* _EXERCISE PROMPT_
Pick the lines holding the string "Photoshop" out of the records and copy them.

* _LISTED ENTRIES_
▼▼▼
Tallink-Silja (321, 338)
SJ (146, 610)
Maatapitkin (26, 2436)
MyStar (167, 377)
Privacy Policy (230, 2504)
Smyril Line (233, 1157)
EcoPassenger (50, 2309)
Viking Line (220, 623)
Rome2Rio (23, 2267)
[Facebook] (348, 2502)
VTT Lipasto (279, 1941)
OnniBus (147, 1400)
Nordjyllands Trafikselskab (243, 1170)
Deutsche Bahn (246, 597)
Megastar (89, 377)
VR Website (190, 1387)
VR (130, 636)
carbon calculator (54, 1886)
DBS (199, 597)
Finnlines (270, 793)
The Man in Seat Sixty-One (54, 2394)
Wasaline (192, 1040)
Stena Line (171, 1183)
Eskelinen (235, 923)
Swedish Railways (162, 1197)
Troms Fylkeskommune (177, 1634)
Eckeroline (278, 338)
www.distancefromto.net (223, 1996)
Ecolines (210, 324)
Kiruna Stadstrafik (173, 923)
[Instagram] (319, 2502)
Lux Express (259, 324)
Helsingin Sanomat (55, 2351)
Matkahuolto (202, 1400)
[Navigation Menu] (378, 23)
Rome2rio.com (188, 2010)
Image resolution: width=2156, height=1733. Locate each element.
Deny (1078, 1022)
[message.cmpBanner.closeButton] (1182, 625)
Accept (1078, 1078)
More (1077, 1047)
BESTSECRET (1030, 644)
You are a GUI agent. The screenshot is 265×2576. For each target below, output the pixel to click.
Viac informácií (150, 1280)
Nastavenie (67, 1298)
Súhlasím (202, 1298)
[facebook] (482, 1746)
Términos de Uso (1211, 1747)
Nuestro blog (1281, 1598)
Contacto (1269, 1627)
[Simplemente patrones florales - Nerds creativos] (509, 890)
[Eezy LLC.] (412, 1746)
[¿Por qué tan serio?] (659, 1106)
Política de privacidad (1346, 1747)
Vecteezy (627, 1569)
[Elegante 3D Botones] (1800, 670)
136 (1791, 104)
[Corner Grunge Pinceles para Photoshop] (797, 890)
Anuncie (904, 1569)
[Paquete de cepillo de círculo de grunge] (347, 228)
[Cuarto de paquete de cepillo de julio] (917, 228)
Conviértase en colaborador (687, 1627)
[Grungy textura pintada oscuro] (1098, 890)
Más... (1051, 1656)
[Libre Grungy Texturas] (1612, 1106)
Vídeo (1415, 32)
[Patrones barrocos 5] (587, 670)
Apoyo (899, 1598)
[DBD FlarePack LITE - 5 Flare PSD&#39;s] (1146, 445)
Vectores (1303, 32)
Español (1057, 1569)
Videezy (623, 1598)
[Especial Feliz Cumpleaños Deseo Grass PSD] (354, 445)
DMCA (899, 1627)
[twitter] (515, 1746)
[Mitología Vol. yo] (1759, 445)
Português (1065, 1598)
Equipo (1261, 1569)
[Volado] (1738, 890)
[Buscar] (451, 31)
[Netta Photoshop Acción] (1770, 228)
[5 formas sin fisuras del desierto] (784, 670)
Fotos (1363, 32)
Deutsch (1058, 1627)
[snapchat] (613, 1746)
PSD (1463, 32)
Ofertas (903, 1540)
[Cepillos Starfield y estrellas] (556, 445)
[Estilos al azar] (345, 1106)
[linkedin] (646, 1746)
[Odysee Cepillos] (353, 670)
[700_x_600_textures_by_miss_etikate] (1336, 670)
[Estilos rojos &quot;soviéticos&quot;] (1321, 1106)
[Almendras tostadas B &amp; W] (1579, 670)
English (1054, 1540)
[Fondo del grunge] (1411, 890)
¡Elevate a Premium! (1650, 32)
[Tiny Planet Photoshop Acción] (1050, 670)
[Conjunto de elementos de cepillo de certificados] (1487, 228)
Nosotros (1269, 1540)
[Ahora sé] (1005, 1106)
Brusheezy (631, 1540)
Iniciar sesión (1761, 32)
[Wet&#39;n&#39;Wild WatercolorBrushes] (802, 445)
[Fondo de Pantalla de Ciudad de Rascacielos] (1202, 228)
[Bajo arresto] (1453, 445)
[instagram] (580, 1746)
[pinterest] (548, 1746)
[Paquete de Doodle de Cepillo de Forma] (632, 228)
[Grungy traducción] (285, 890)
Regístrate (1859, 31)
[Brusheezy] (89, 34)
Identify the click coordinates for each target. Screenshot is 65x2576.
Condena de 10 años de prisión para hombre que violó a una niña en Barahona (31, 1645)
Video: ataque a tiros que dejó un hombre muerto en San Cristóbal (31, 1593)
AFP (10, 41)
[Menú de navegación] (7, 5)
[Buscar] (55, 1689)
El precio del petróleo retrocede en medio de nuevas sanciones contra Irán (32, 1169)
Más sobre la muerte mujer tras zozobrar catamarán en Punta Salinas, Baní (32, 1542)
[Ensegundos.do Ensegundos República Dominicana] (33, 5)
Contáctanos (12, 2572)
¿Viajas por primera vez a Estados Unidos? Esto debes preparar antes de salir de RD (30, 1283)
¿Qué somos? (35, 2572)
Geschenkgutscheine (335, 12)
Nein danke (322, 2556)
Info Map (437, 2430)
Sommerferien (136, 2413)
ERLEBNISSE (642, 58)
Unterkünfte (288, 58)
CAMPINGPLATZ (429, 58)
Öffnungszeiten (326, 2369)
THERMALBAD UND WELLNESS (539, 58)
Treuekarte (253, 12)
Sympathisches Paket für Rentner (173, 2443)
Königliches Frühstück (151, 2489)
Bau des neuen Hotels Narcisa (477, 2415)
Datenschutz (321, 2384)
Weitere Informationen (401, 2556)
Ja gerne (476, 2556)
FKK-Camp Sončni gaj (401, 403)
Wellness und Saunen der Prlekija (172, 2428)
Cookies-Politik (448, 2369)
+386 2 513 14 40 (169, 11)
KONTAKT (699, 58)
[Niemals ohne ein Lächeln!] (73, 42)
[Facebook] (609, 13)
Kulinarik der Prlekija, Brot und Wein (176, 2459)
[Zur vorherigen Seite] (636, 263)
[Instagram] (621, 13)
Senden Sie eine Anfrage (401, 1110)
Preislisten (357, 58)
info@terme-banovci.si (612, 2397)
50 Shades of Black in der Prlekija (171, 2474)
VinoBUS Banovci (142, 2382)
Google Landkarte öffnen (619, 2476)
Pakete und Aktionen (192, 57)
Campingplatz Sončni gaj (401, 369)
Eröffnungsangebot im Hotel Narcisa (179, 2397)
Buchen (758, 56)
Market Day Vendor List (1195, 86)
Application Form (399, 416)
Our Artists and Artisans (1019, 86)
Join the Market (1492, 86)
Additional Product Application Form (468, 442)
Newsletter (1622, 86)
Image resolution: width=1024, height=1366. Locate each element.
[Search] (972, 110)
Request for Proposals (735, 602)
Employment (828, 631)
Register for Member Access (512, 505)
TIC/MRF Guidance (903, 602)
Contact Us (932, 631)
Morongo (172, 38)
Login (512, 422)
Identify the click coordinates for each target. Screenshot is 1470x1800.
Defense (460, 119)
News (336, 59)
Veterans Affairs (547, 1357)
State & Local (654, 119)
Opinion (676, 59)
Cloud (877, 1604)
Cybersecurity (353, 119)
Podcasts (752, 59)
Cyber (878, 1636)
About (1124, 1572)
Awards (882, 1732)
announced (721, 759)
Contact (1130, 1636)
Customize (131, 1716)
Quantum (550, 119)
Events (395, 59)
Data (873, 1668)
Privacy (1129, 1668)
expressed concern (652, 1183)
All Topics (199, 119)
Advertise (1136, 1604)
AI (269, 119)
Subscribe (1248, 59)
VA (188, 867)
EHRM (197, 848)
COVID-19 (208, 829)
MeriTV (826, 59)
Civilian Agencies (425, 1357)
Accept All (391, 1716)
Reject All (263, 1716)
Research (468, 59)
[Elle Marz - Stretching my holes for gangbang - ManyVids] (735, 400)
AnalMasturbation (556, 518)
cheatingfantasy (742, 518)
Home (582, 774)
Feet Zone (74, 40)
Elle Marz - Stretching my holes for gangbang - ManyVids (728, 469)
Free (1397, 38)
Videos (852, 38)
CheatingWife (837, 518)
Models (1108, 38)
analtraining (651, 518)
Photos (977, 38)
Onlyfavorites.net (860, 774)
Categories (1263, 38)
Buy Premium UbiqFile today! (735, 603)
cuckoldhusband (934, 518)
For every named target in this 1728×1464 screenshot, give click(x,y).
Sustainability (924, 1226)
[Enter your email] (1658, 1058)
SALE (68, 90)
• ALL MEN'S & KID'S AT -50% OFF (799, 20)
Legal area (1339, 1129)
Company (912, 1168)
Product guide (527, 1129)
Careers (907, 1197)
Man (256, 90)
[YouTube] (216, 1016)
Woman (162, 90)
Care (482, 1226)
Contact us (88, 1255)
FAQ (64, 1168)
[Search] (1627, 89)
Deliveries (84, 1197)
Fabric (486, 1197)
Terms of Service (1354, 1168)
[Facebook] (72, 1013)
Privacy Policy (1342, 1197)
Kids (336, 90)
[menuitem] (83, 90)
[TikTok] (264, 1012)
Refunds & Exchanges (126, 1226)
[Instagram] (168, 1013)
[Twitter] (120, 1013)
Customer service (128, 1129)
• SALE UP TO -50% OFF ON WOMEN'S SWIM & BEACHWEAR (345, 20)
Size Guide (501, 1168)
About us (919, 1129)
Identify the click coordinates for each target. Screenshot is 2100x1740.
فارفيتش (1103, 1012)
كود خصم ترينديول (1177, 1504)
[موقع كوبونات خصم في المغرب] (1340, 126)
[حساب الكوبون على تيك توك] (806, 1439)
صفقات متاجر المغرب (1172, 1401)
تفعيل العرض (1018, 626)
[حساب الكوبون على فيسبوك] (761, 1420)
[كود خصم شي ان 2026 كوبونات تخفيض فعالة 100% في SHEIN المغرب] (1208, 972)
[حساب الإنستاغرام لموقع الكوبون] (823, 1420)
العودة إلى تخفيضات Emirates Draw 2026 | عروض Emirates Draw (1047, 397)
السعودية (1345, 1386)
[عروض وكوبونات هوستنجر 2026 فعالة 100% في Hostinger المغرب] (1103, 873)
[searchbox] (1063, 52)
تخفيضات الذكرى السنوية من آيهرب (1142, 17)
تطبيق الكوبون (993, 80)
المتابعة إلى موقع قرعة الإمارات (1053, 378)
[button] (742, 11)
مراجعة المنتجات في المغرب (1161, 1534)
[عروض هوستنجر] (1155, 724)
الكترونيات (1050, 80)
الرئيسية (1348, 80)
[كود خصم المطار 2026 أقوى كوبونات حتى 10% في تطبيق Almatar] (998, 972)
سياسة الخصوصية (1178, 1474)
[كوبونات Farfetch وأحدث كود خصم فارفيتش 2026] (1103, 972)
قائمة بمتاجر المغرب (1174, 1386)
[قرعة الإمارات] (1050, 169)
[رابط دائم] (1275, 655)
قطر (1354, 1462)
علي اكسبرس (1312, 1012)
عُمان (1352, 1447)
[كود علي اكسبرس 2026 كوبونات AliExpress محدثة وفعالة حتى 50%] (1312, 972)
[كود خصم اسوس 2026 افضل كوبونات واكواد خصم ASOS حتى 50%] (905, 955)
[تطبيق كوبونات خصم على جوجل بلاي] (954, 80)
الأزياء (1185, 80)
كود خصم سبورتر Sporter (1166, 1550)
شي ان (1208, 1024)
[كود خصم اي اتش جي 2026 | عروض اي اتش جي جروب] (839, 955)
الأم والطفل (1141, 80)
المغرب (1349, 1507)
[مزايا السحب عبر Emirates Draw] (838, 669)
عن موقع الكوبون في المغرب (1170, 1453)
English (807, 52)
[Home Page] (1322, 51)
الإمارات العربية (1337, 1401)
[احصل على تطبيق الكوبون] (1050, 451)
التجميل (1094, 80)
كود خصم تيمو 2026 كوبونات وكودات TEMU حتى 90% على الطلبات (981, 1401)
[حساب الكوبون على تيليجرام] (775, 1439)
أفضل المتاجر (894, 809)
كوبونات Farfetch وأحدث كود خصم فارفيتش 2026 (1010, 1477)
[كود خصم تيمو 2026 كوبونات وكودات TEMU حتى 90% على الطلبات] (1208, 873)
▲▲▲
* _TASK SOLUTION_
[Corner Grunge Pinceles para Photoshop] (797, 890)
[Netta Photoshop Acción] (1770, 228)
[Tiny Planet Photoshop Acción] (1050, 670)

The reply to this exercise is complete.